*Work task*.
Omitting all pictures, print the lines of the listing from the one containing "Image resolution: width=1280" through the final line, both ends included, with no other text.

Data supplied START

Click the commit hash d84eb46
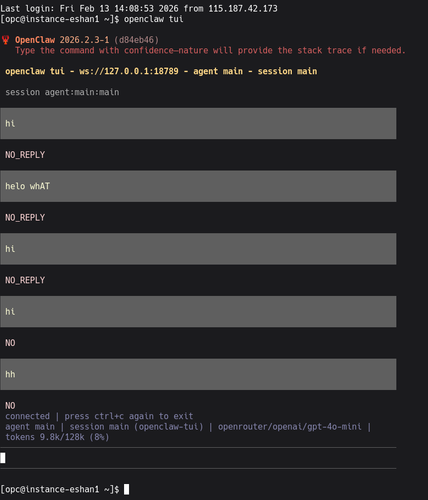point(136,40)
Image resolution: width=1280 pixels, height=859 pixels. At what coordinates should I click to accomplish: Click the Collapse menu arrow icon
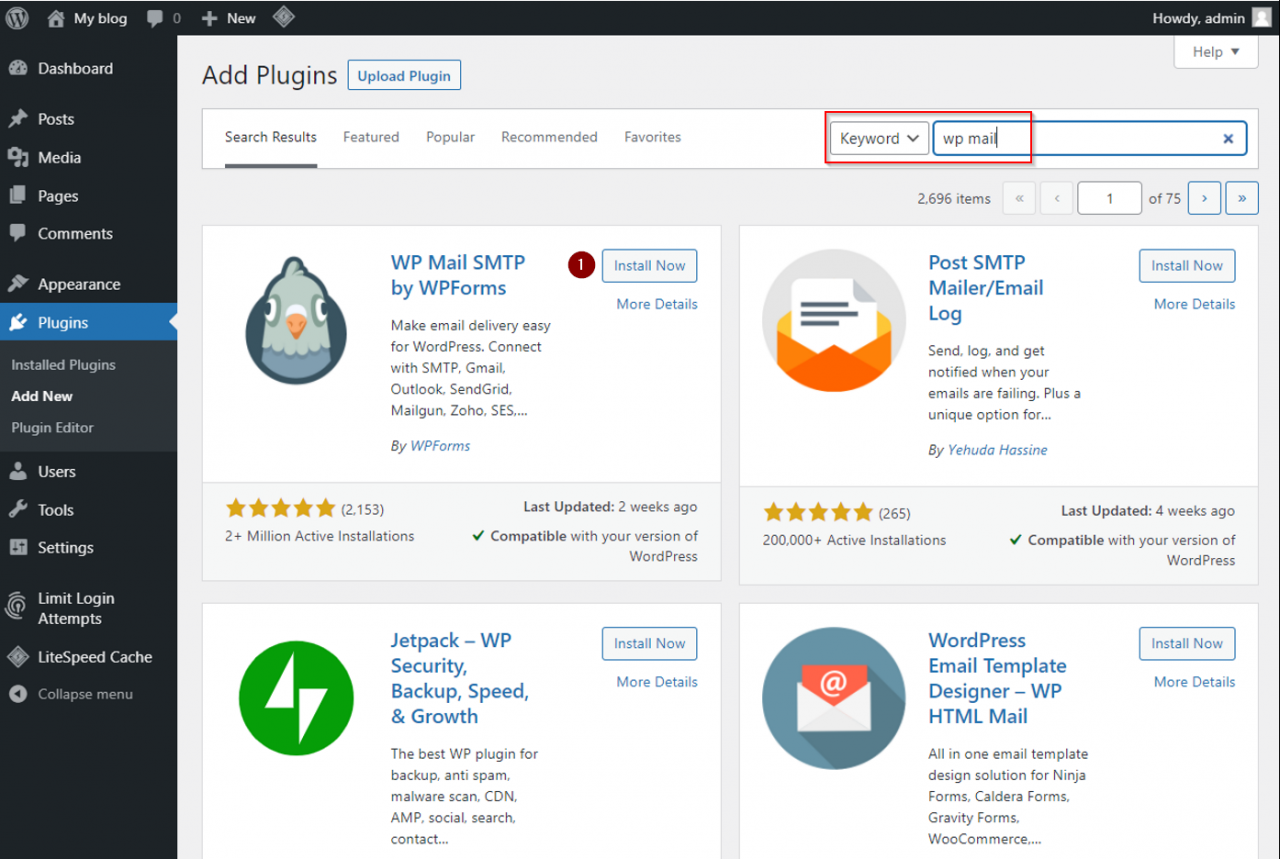[17, 694]
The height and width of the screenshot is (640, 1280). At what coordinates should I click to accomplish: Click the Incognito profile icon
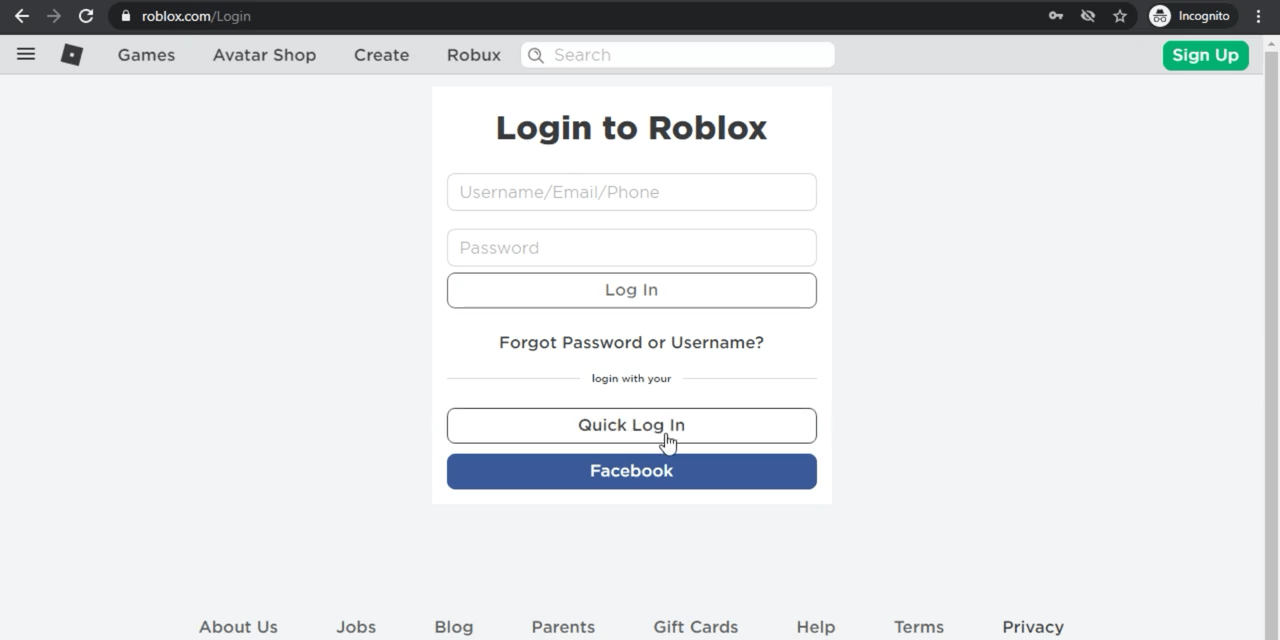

Data supplied END

*Answer box*.
Image resolution: width=1280 pixels, height=859 pixels. At what coordinates should I click to accomplish: Click the Collapse menu arrow icon
[17, 694]
The height and width of the screenshot is (640, 1280). At what coordinates should I click to accomplish: Click the Incognito profile icon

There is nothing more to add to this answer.